Her face is lined and tanned; her eyes summer blue. Her time-worn hands hold a glass of wine.

There are younger women, satin-skinned and long limbed in tissue-thin tops and tiny shorts. But the fishermen are captivated, unable to take their eyes off their guest.

When she speaks she effortlessly holds their attention.

When they speak she looks at them as if what they say matters more than anything else in the world. When they tell her their jokes, she laughs a knowing, warm-red lipstick laugh that shares their worldliness and offers them her grace…

You can’t live in France, not even rural France, and not be aware of glamour. Women here know how to work their charm. The farmer’s wife who pins a flower to her lapel for the chasse meal; Monique when she puts on her white chiffon scarf, knotting it in a little bow at the side of her neck.
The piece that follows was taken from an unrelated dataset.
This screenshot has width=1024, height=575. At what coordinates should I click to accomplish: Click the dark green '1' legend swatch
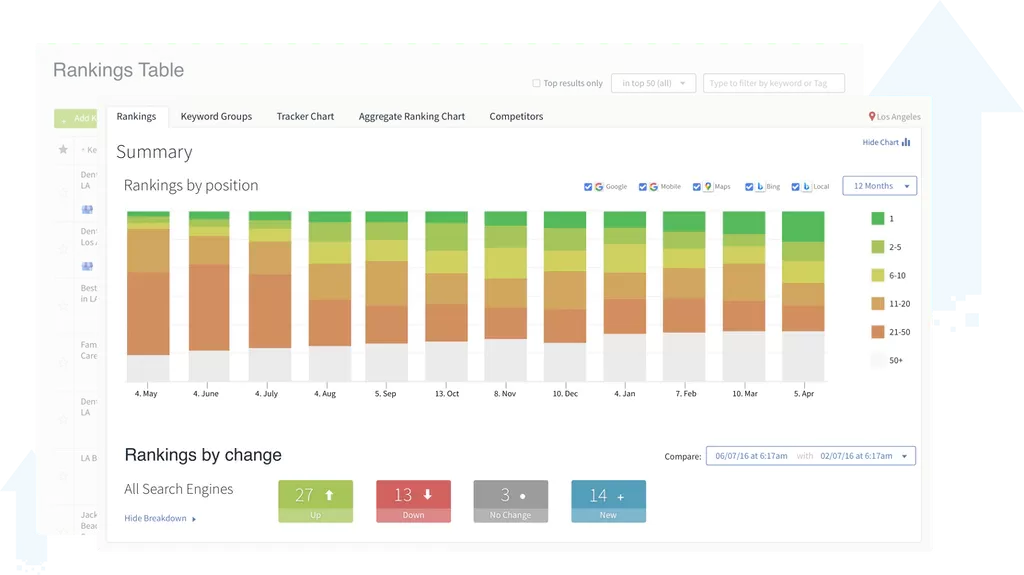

In England, glamour has been downgraded; an artificial world in which artifice sells everything, from dresses to people.

But here it still casts its spell - a magical, translucent veil that makes the ordinary seem a little extraordinary.

The fishermen stand. Their guest leaves the restaurant; a whispering rush of elegance and discretion. Everyone stares.

“Now that,” says my partner, “is glamour.”